*** SOURCE EXTRACT
Painting by Samuel Morse

Marquis de Lafayette (or Portrait of La Fayette) is an oil on canvas painting by Samuel Morse, from 1825. Mostly known for his invention of the telegraph, Morse was also an artist and a professor of painting and sculpture at the University of the City of New York.

==Painting==
The painting is a loose and gestural bust-study rather than a finished work, a sketch for the 1826 full-length portrait of Lafayette that had been commissioned by the City of New York to commemorate Lafayette's role in the American Revolutionary War. The sketch focused on capturing a portrait of Lafayette during his brief visits to New York City from 1824–25. The majority of the painting was done in February 1825.

Morse had great respect for Lafayette, remarking "My feelings were almost too powerful for me... This is the man... who spent his youth, his fortune, and his time, to bring about (under Providence) our happy Revolution; the friend and companion of [[George Washington|[George] Washington]], terror of tyrants, the firm and consistent supporter of liberty, the man whose beloved name has rung from one end of the continent to the other, whom all flock to see, whom all delight to honor."
******
WHAT THE TASK REQUIRES —
Resume the text about Samuel Morse's painting of Lafayette, starting right after its last sentence. The records have no connection to the text.
*** DATA
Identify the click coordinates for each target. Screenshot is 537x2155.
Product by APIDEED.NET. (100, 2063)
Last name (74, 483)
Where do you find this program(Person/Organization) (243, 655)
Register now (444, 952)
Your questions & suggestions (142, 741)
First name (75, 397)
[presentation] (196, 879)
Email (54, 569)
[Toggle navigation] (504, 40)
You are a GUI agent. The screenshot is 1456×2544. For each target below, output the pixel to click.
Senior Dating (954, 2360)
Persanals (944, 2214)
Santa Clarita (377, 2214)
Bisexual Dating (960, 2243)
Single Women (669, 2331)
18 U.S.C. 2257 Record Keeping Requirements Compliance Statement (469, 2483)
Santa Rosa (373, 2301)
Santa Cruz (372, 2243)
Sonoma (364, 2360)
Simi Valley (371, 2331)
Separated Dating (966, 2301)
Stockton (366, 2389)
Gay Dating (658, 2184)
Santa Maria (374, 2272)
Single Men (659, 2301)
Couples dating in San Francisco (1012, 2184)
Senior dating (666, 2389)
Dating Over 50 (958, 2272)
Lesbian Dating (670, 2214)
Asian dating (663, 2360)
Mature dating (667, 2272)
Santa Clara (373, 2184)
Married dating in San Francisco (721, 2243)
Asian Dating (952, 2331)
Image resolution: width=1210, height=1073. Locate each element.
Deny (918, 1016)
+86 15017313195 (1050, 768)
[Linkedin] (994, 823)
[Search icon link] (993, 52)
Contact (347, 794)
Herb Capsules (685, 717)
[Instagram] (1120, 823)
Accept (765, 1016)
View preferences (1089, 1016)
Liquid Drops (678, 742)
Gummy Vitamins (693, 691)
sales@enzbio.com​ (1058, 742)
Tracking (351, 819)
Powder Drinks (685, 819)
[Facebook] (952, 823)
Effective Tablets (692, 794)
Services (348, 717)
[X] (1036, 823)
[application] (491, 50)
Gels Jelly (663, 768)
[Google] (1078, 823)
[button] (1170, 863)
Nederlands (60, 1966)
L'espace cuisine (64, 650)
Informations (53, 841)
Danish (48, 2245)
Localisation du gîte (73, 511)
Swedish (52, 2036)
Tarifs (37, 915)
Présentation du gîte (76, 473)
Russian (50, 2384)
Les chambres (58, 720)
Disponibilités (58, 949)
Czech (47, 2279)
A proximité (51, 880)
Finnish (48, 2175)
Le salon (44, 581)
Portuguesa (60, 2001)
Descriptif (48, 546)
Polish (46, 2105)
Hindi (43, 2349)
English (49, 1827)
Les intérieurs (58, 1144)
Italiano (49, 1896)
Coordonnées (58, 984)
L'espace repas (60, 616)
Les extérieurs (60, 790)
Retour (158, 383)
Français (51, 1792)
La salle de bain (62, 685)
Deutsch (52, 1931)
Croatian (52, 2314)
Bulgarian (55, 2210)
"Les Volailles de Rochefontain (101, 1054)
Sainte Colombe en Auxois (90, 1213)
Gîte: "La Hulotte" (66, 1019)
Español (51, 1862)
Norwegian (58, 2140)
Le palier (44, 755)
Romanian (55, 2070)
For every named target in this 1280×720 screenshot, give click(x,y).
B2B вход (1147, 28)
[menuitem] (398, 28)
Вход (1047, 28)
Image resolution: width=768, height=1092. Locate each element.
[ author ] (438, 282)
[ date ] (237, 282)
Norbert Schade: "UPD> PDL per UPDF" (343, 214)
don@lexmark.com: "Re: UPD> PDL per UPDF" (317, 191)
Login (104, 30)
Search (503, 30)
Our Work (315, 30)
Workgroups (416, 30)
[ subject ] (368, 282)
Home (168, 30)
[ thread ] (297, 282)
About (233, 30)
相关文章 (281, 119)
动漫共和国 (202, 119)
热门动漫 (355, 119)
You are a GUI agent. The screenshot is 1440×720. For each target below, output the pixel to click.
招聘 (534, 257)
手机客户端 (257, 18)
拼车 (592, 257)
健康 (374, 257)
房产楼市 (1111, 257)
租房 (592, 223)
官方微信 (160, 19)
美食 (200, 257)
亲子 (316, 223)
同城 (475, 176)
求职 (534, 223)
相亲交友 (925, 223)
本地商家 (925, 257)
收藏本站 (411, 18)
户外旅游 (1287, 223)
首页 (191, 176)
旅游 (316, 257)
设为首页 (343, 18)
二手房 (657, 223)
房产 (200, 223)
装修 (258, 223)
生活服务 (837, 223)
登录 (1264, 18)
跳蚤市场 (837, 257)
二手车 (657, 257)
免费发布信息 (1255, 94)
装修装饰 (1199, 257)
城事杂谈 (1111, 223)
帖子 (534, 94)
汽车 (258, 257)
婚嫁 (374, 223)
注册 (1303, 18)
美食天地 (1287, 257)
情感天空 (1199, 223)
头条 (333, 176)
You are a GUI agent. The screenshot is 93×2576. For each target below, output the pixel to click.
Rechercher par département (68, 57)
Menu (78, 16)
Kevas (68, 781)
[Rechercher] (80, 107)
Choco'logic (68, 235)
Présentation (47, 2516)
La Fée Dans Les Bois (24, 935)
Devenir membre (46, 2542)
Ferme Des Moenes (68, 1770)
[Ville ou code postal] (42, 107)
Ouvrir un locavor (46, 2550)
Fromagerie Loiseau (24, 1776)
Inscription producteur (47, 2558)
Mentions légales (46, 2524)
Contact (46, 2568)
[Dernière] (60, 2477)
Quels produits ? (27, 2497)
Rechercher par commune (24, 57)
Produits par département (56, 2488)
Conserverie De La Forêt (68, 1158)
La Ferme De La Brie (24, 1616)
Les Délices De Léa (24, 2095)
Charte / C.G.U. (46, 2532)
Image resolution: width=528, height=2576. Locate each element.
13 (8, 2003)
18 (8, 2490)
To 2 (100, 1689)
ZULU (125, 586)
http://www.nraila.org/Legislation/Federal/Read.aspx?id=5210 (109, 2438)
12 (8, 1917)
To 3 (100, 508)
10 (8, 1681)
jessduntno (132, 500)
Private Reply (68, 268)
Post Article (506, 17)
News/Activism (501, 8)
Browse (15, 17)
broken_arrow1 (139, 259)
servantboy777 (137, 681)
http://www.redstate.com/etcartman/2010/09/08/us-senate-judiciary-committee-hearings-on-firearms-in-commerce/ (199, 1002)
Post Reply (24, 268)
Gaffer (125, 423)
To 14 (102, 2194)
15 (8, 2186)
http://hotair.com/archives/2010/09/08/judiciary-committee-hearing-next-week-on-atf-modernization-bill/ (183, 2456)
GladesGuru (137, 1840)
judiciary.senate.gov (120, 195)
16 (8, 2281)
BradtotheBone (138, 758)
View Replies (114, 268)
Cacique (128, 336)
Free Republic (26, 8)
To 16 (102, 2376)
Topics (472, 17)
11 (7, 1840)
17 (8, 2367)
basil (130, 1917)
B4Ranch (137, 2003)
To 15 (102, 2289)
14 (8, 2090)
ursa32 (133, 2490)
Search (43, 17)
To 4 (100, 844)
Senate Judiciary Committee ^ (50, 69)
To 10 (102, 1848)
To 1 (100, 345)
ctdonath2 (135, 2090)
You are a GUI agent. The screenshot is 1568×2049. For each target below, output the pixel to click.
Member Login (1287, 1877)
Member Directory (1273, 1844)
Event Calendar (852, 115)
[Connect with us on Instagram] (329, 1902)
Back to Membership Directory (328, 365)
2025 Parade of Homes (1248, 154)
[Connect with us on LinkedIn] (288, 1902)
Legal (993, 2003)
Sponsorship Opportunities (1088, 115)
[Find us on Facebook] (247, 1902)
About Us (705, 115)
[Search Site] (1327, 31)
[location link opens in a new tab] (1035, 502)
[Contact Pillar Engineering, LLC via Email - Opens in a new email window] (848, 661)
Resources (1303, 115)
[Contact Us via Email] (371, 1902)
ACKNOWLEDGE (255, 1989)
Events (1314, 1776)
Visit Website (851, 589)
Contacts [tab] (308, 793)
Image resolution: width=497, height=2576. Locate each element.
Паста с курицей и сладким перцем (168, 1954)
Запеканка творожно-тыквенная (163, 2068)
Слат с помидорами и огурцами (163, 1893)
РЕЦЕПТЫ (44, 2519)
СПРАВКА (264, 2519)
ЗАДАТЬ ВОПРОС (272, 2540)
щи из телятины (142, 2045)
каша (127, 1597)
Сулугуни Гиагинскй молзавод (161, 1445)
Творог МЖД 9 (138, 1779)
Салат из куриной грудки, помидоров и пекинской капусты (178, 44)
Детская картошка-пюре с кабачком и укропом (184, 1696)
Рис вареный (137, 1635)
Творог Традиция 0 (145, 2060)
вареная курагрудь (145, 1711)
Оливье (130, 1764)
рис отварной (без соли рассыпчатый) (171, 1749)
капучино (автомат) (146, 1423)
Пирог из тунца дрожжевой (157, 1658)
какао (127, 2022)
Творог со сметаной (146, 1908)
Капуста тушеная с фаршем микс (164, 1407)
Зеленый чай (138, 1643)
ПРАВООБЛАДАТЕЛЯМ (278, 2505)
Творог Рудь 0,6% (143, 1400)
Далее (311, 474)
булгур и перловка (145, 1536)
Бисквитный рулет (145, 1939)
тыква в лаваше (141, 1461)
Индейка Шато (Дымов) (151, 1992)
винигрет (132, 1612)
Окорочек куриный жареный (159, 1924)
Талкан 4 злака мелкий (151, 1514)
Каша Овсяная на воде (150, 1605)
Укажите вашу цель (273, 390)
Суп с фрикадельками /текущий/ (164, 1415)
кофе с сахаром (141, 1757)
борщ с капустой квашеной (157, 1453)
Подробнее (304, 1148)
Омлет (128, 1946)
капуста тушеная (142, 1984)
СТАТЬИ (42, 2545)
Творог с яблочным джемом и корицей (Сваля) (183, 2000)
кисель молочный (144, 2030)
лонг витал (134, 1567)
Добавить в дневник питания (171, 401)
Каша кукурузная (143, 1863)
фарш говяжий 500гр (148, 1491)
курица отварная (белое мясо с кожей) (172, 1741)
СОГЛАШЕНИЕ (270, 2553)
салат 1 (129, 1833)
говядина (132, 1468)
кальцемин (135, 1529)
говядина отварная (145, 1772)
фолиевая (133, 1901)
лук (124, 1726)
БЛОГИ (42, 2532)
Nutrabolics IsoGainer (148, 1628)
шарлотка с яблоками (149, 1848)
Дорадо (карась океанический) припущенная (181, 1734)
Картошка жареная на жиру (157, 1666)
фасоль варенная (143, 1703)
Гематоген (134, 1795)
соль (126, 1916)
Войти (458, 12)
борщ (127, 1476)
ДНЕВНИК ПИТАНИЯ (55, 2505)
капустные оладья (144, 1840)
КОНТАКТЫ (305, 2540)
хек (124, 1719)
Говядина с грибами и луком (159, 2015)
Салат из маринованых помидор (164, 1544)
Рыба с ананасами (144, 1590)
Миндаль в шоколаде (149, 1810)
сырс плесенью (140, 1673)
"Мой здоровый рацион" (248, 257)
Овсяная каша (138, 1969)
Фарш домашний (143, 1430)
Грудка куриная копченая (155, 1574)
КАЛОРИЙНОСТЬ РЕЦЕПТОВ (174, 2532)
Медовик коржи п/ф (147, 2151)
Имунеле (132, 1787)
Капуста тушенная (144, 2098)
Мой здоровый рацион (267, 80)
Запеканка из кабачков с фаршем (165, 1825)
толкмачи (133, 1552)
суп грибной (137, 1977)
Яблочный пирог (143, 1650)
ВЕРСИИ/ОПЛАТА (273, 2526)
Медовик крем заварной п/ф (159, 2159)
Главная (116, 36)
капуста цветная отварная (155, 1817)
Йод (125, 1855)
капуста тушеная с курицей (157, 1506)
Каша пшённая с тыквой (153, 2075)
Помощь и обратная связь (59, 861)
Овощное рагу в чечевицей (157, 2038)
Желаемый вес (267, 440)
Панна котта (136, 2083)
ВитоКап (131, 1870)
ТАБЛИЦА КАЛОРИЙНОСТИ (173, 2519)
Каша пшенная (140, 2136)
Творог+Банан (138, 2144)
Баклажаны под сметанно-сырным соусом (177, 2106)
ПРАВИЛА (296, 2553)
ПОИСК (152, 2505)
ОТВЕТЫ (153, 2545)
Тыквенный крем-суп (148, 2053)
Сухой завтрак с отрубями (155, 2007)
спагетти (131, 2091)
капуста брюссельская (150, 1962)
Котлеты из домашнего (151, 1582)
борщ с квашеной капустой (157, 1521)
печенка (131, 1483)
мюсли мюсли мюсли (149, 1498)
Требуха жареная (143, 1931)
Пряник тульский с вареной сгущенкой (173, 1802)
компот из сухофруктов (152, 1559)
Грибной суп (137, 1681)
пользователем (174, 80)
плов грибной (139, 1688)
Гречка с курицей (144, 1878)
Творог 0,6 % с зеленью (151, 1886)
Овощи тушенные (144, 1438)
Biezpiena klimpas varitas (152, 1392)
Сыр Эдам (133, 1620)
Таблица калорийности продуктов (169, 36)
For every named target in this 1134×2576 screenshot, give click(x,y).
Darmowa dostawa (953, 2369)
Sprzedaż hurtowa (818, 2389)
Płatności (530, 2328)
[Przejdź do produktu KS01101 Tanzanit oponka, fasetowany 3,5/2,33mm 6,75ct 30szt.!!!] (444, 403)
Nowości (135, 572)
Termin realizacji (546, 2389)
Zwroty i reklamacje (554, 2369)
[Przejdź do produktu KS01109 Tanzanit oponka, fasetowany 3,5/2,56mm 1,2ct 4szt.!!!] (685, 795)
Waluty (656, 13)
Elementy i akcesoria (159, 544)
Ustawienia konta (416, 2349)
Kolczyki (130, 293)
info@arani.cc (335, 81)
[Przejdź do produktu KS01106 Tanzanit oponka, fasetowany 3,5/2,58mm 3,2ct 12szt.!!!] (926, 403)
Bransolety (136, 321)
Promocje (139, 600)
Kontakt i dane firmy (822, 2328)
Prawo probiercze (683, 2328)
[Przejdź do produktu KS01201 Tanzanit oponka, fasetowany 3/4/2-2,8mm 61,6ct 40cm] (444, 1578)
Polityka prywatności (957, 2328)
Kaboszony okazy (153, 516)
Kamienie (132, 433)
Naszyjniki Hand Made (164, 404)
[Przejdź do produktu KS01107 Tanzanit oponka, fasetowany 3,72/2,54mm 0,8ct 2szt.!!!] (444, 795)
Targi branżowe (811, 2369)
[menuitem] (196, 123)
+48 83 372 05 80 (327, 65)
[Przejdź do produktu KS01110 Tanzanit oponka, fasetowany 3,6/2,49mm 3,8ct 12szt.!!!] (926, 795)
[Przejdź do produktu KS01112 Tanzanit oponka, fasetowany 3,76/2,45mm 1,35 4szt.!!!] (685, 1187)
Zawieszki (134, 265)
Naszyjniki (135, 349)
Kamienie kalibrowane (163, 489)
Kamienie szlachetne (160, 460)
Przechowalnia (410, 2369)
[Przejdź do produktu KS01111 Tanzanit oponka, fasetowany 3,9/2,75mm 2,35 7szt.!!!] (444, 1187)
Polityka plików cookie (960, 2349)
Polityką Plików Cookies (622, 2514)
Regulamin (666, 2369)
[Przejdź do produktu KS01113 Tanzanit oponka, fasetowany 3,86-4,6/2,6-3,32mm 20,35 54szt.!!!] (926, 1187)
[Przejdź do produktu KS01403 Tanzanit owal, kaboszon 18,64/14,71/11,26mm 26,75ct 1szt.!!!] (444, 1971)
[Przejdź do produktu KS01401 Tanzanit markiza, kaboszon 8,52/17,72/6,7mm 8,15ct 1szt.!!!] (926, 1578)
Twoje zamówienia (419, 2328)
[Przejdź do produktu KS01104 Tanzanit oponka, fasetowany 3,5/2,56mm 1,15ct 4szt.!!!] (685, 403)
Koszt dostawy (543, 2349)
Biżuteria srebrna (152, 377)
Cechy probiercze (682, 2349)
******
OUTPUT OF THE TASK —
==Provenance==
Once his full-length portrait was completed, Morse, having no compelling need for this sketch, gave it to Philip Hone (often called "The Honorable Philip Hone" by contemporaries), the Mayor of New York City. Morse likely gave it to Hone because he was in charge of the commission.

Upon Hone's death, an "Inventory of Paintings, Statuary, Medals, etc, the Property of the Late Philip Hone, to be sold at public auction" was taken, which included this painting. William H. Osborn, a railroad tycoon who was a patron of the arts and had a personal art collection, bought the painting at the April 28, 1852 auction.

Osborn gave the painting to the wealthy James Lenox in 1876. Like the majority of his art collection, the painting was displayed in Lenox's newly built Lenox Library, and was listed in the 1879, 1885, and 1892 catalogues. The 1879 Lenox Library Guide to the Paintings and Sculptures states that the painting was "Presented by William H. Osborn, November, 1876."

A few decades later the painting was donated to the New York Public Library, where it was displayed and periodically loaned out to other museums.

It sold at Sotheby's as lot 1 on November 30, 2005. The Crystal Bridges Museum bought it for US$1,360,000.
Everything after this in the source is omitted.